Finding the balance of when it’s time to go to the hospital versus continuing home treatment is not a clear cut decision for me. We have to weigh the risks of exposure to mercaptobenzothiazole, catching some nasty infection from being immunocompromised, or exposure to coronavirus over the potential benefits of treatment the hospital can provide me that I don’t have access to at home like IV magnesium and nebulized epinephrine to open up my airways.
We finally made the decision to go to the hospital for treatment after my doctors told me “You’re playing with fire Amy!” Due to coronavirus restrictions, NO ONE (not even your spouse or family members) is allowed inside the emergency room or hospital with you. I waited 3.5 hours in the emergency room waiting room for a treatment bed despite my breathing status because the hospitals are that overloaded. And I was the priority patient in the waiting room due for the next bed! By the time I was called for a room, the nurse had to assist me and call for help because I had so little air movement in my lungs. I was immediately given nebulized epinephrine, multiple albuterol treatments, IV magnesium, and IV steroids to open my airways. They continued double albuterol treatments every 2 hours and told me I was being admitted to the intermediate care unit just below ICU.
Due to the higher level care room I required, I remained boarded in the emergency room for the next 30 hours because so few of those rooms are available compared to a regular room. I got virtually no sleep and was receiving nebulizer treatments every 2 hours plus IV steroids every 6 hours. I don’t know how anyone could sleep on a stretcher with no pillow anyway.
Over the next few days my breathing began to make slow steady progress. But the high doses of IV steroids made my blood sugars even higher. Now we had to start administering insulin after every meal in addition to the 24 hour insulin I was given each night after dinner. My arm looked like a pin cushion! 😄
As a patient in the hospital they also give you daily shots in the belly to help prevent blood clots. These fuckers sting like hell and often bruise me. The first shot left such a nasty bruise that it looks like a birth mark! The following day it ended up bleeding through my gown so we had to bandage it up for a little while.

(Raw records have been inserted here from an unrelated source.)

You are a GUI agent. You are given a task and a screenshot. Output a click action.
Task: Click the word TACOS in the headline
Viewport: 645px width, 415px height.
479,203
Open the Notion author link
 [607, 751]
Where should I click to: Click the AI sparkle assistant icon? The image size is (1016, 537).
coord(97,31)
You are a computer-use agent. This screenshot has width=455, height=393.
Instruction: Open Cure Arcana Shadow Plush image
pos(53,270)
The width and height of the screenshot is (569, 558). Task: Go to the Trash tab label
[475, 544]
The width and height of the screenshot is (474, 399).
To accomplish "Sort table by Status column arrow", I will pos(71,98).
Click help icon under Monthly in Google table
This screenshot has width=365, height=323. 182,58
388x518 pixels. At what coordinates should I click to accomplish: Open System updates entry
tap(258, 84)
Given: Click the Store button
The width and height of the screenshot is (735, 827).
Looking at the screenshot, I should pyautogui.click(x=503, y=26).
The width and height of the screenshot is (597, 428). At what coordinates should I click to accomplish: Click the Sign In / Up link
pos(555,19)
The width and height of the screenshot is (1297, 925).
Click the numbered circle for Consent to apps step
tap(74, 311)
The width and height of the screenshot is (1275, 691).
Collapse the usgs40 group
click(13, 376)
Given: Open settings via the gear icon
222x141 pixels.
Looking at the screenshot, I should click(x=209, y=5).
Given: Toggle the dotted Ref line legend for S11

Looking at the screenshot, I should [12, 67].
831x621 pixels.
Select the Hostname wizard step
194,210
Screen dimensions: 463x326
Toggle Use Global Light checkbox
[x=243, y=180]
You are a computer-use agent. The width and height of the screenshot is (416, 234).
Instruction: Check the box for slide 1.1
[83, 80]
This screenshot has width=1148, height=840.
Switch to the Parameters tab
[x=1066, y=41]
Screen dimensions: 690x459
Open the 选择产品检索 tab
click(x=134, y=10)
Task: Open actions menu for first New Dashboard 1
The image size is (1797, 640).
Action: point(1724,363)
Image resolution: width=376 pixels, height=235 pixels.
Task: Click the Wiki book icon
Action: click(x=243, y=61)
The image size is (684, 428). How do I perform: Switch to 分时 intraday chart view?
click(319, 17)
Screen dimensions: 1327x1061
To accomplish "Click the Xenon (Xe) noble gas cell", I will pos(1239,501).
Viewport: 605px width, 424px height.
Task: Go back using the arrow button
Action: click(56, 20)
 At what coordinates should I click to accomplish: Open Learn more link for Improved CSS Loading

My doctors originally told me to plan on being in the hospital for one week which I wasn’t thrilled about. But since this was my third admission in 6 weeks I also didn’t want to be discharged too early again only to end up back a fourth time. The hospitals are overloaded with patients and COVID pop up units are occurring all over the hospitals due to the rising numbers of positive patients. This is spreading all of the healthcare workers thin and negatively impacting patient care. My hospital stay was extended by a few additional days because healthcare workers missed scheduled breathing treatments for me multiple times. This caused huge setbacks in my breathing so we had to spend three days in a row rapidly increasing medications and nebulizer treatments to get my respiratory symptoms stable. After a 10 day hospital admission we finally got my breathing stable enough for me to safely come home.
There is no cure or treatment end date I am working towards. My conditions are a permanent part of me. As much as I hate to admit it, they control so much, including my appearance. The pregnant looking belly, swollen distorted face, buffalo humps on my neck and shoulders, the sideburns, my hair thinning and falling out, and bruises everywhere. I certainly do not meet society’s conventional standard of beauty. There’s sort of a pirate quality to my appearance. Oh it’s real “Yar” shug!
While I know that I don’t always appreciate my body, I am realizing how much I actually ask of it. I push it every day in spite of my diseases and it still continues to recover. So far, no matter what obstacles it faces or appearance changes it goes through, my body continues to allow me to see another day. So today, I am grateful for this new perspective, for the deep breaths I can now take, and for the reminder of what a blessing it is to be alive.